What is expected:
Report every line of the records below that includes the string "agent".

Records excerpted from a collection
=== Begin Enclosure ===

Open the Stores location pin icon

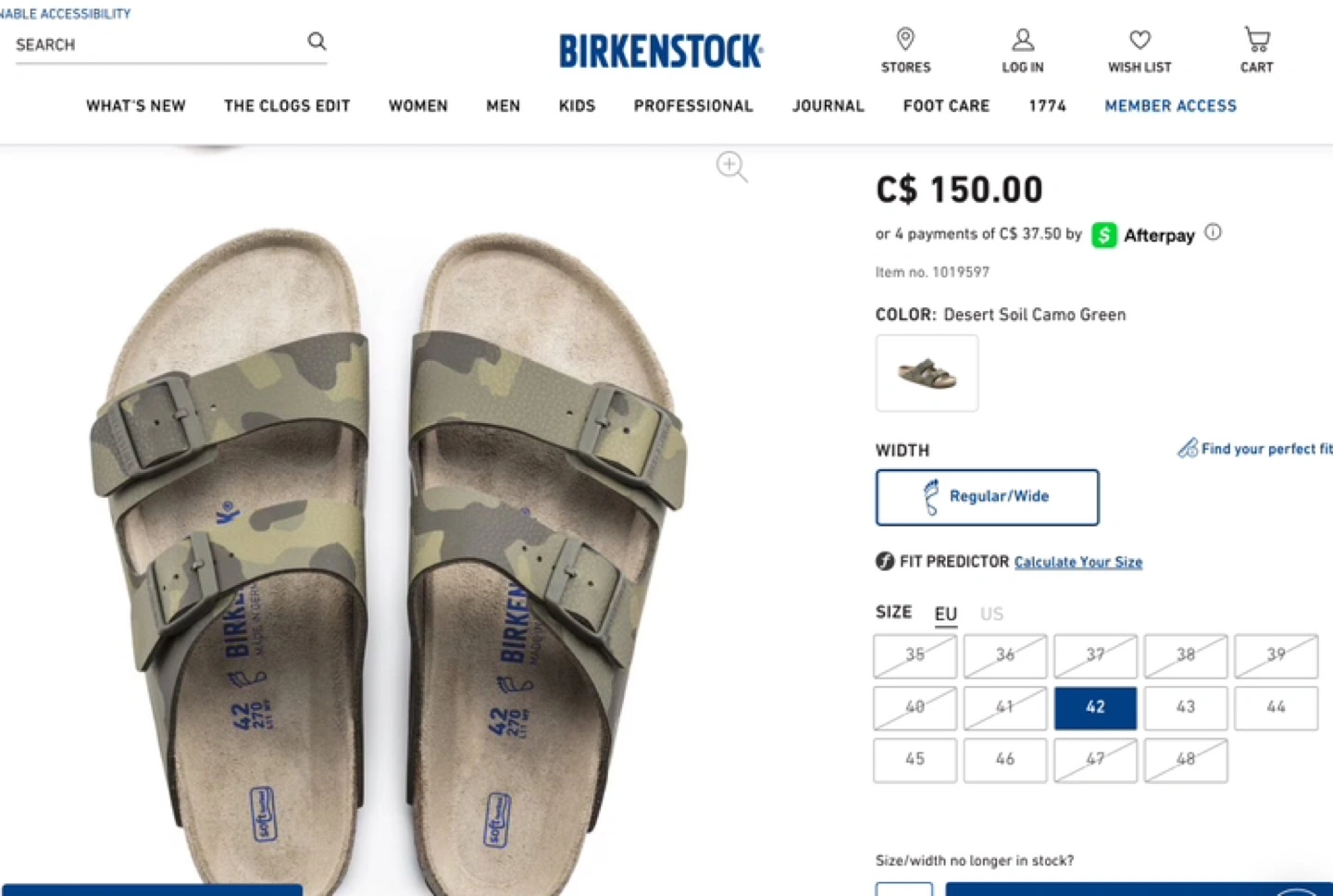[905, 40]
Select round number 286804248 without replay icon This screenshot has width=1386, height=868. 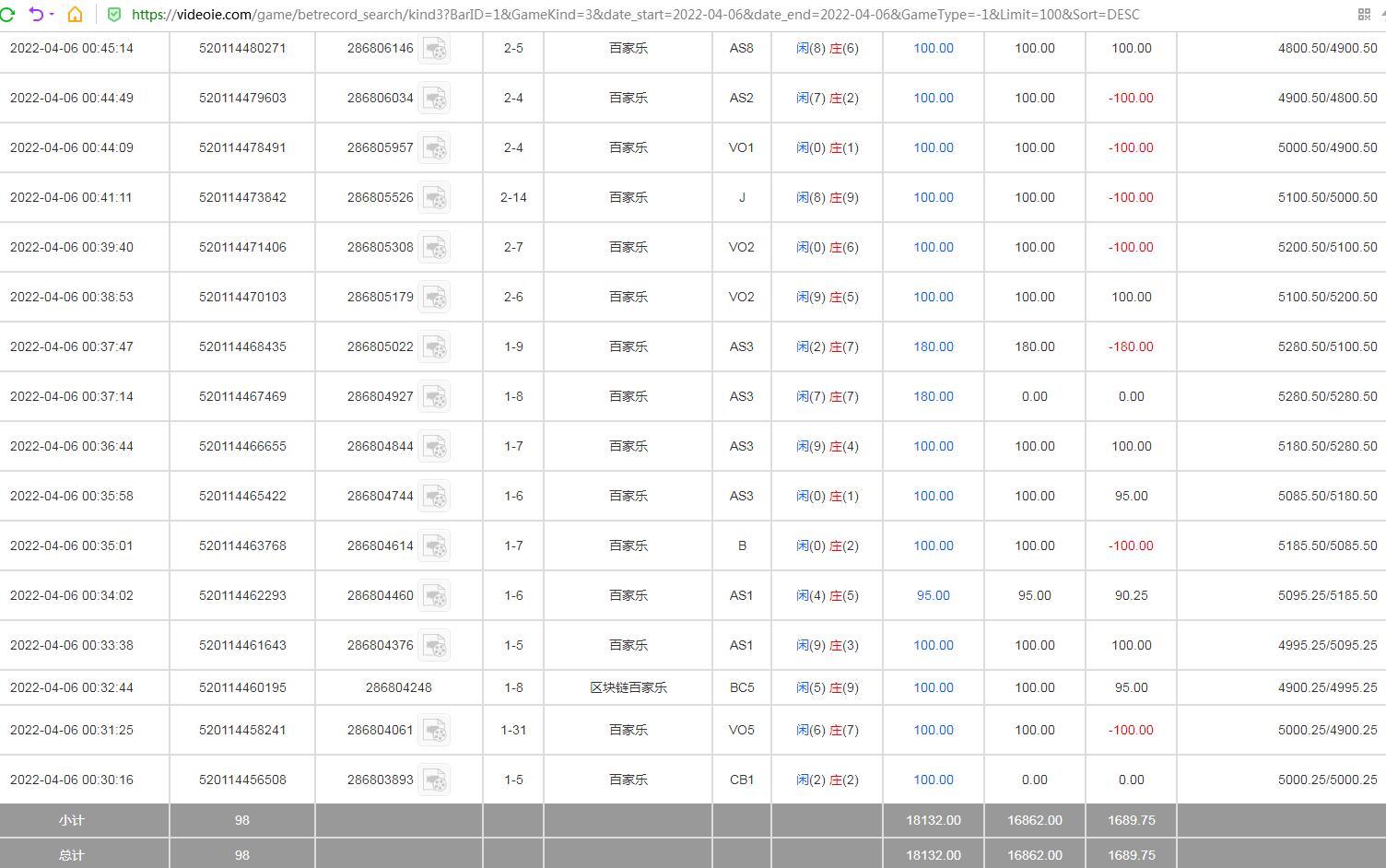point(398,687)
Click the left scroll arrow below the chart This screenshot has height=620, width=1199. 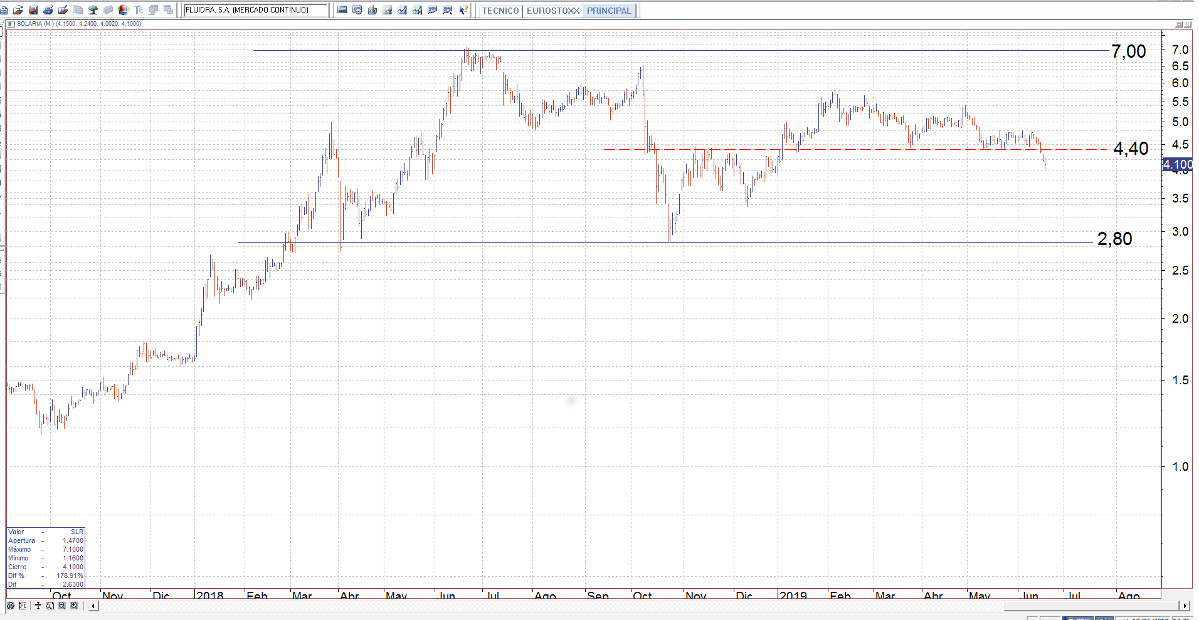[95, 606]
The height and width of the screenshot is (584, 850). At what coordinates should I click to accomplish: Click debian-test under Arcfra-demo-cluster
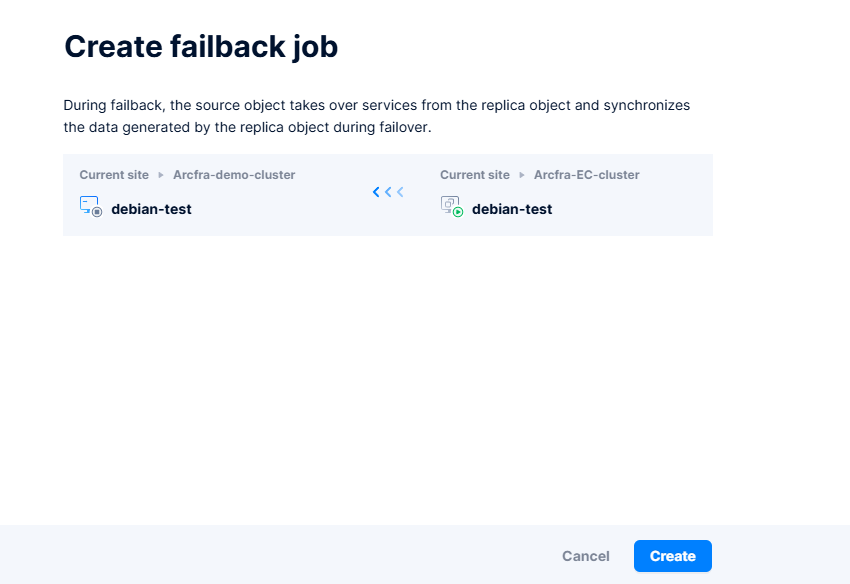point(151,209)
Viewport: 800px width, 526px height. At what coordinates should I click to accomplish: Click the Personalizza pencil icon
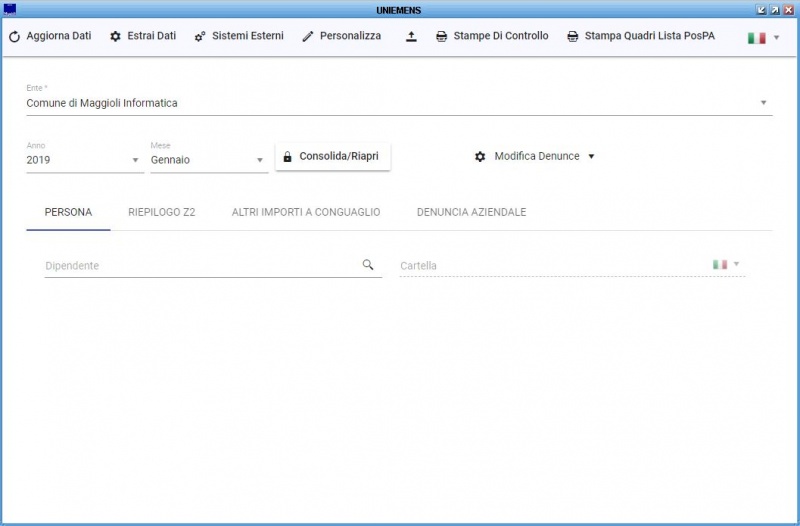coord(308,37)
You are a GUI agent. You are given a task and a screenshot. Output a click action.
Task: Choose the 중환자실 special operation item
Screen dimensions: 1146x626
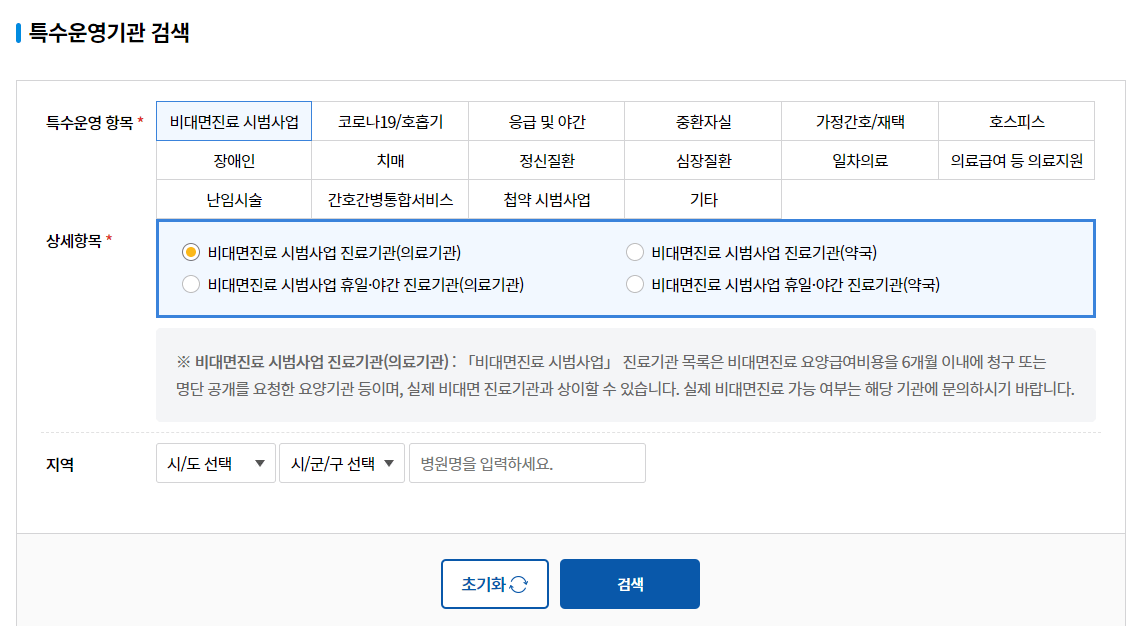pyautogui.click(x=702, y=121)
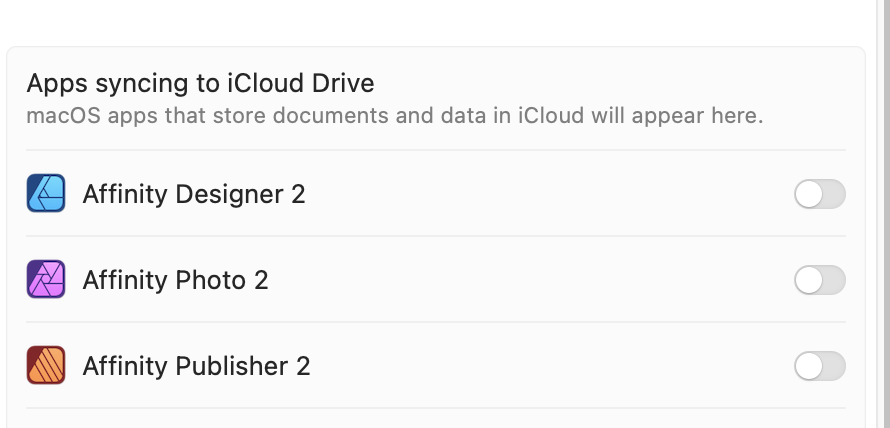Turn on the Affinity Photo 2 switch
The width and height of the screenshot is (890, 428).
pyautogui.click(x=820, y=280)
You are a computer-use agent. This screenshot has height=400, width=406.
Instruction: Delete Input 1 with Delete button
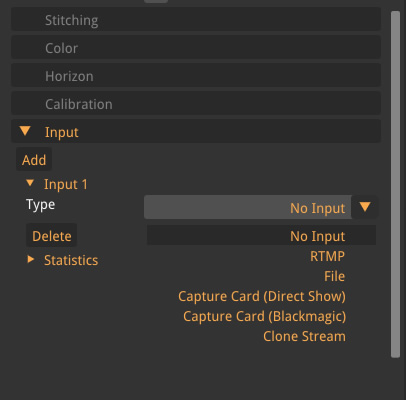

=== End Enclosure ===

Expected output:
You are a GUI agent. You are given a task and a screenshot. Output a click action.
You are a computer-use agent. This screenshot has height=400, width=406.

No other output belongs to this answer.